Müdüründen gardiyanına kadar tüm personelin siyasilere karşı, muhaliflere karşı ön yargıyla donatıldığı bir alanda gerekli titizlik ve ihtimam nasıl gösterilecek? Yanı sıra cezaevi iç trafiği göz önüne alındığında virüse karşı koruma nasıl mümkün olacak? Temizliğinden beslenmesine, personelle ilişkilerden havalandırmasına, yiyecek-giyecek teminine kadar her şey ama her şey virüs açısından risk oluşturuyor. İktidar da bunu çok iyi biliyor. Buna rağmen yasanın kapsamı dışında tutuyor.
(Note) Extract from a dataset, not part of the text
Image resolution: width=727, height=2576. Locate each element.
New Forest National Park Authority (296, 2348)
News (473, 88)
Siyasilere karşı garazını böylelikle ortaya koymuş oluyor
Bir iktidar, sorumluluğu altındaki insanların hayatlarını bile bile riske açık bırakıyorsa ve insanların yaşamını umursamama durumuna girmişse çok tehlikeli bir noktadadır demektir. İktidar kamuoyunun gözünün içine baka baka cezaevinde olanların ailelerinin gözünün içine baka baka “siz benden düşman muamelesinden başka bir şey beklemeyin” dışında başka bir anlam taşımıyor.
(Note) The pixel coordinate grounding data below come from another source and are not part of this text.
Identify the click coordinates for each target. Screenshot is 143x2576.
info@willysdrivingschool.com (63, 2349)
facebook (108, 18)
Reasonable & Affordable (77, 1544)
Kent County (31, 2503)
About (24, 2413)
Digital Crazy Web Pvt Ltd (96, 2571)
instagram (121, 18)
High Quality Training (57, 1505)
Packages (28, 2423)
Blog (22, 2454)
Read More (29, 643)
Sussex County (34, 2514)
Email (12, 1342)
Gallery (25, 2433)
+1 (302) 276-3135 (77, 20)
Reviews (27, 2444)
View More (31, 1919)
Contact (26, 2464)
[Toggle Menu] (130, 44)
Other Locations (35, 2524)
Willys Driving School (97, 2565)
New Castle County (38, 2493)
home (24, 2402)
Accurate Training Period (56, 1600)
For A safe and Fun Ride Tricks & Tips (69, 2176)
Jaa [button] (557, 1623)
Sivil toplum örgütleri ve tutuklu aileleri tarafından siyasilerin de infaz yasasına dahil edilmesi ve cezalarının ertelenmesi temelinde başlatılmış bir kampanya var.
Kampanya hakkında şunlar belirtilebilir:
- Kampanya büyük bir toplumsal talebi ve kamuoyunun ezici çoğunluğunun ortak vicdanını temsil ediyor.
- Haklı ve doğru bir gerekçeye dayanan kampanyayı seri ve yoğun biçimde aktifleştirirsek iktidar talepleri dikkate almak durumunda kalacaktır.
- Kampanya, koronavirüsün yıkıcı etkisine karşı hayatı savunma ve koronavirüsle adeta ittifak içinde hareket eden bir zihniyetin uygulamasına karşıt içerikli bir mücadeledir, bir insanlık mücadelesidir.
- Türkiye’nin yanı sıra uluslararası ortam da böyle bir kampanya için elverişlidir. Koronavirüsten dolayı cezaevlerine yönelik uluslararası alanda bir kampanya sürüyor. Uluslararası kurumlardan peş peşe çağrılar geliyor. Türkiye dünyada en fazla siyasi tutuklu ve hükümlü bulunan ülkeler arasında ilk sıralarda yer alıyor. Haksız hukuksuz uygulamalarından dolayı yoğun eleştirilere muhatap kalan bir ülkedir.
- Kampanyayı devasa bir düzeye çıkarma zemini vardır ve başarabiliriz.